The ambulance dispatch was on speaker phone and had the most calm and reassuring voice - my husband and Mum on the other hand clearly had panic in theirs. In my head I could not stop thinking about all the things that could go wrong - thinking she would be stunned from such a rapid labour (NICU nurse brain in full overdrive). Mum was instructed to put her hands on my perineum to prevent tearing (a memory I'd rather forget) but within minutes Mabel was born! I don’t feel like I actively pushed, my body took over and she was born into the hands of my Mum, with my husband there to provide the towel to wrap her in.
I heard her cry and she was brought straight to my chest, they were instructed to dry her off and place another dry towel on top of us. I quickly scanned her over to check her colour and to see she was breathing - within 5 minutes she was on the breast and feeding. Like I said earlier, she's a pocket rocket! The ambulance dispatch stayed with us on the phone right up until the ambulance officers arrived 10 minutes later.

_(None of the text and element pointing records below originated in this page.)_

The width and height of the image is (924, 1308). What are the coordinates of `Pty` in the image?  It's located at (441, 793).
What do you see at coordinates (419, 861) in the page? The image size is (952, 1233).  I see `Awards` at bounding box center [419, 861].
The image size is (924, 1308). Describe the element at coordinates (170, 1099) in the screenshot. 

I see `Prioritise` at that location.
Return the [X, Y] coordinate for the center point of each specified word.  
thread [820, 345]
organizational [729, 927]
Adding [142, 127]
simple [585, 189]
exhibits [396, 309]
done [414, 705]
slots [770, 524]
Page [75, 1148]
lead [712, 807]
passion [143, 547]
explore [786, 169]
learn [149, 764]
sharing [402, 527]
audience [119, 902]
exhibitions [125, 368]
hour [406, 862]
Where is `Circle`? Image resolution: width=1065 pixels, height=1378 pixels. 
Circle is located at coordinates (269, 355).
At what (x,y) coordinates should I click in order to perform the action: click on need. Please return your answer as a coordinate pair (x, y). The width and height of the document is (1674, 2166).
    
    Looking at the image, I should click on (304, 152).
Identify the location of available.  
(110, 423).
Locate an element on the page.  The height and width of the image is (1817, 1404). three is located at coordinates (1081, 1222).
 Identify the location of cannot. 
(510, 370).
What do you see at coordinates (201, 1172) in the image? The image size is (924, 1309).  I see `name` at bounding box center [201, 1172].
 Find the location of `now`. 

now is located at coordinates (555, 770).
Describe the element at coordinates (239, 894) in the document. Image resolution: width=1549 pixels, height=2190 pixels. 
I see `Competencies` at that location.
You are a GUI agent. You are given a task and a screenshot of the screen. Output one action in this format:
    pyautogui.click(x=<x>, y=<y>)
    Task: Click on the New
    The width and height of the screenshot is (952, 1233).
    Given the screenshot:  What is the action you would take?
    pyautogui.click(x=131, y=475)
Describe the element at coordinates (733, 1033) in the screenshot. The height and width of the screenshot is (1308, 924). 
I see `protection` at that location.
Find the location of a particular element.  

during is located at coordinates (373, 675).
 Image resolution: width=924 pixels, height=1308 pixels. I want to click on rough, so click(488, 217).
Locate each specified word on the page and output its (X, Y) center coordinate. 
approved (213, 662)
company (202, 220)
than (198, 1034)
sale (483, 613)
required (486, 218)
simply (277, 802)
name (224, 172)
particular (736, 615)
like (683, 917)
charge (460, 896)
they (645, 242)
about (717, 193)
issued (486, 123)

Just before they arrived my dad also walked in the door - turns out Mum had been messaging him to come and help out as she thought things were moving quickly. As he walked in the door - I had to shuffle to the side, I had literally given birth at the front door - on the wooden floors of our 100 year old bungalow. My comment to my Dad was “bet you think this is dramatic”, and he had a rather large chuckle and a big “I’m proud of you”. Then handed over the keys to our car which my husband had left running in the driveway.
Once the ambulance officers arrived I was given oxytocin to deliver the placenta (as was always part of my birth plan). I was given a duvet and pillow as I was starting to go into shock - with very good reason! Mabel was absolutely perfect - the ambulance officers left her on me the entire time and were happy with my assessment of her. They were polite and courteous, even finding me some clothes to put on from my drawers since the only pants my husband could find were white… Not ideal after giving birth.
My midwife requested I was taken into the hospital for observation as with my previous birth I had had a significant hemorrhage. I was taken in via ambulance, all I could think about when I was in the ambulance was all the mess I had probably made at home. I was thinking I was going to have to sand back the wooden floors and reseal them. Did I mention I was in shock and clearly not thinking straight? My husband followed in the car - I wasn't there long but that is a story for another day. In the end I was grateful to return home into my own bed ready to start life as a family of four.
Total labour time: 1 hour 34 minutes.
An absolute whirlwind - as we say Mabel entered the world with force and on her own terms and continues to live life in the exact same way!
GOOD NEWS: There was no staining to the wooden floors and Mum had already put the towels in the wash by the time we got home. Our eldest slept through the whole thing and was incredibly excited to hear Mabel had arrived when she was sleeping.
Not the birth I was anticipating at all - home birth was never on my agenda - I prefer the comfort of the hospital but there you go!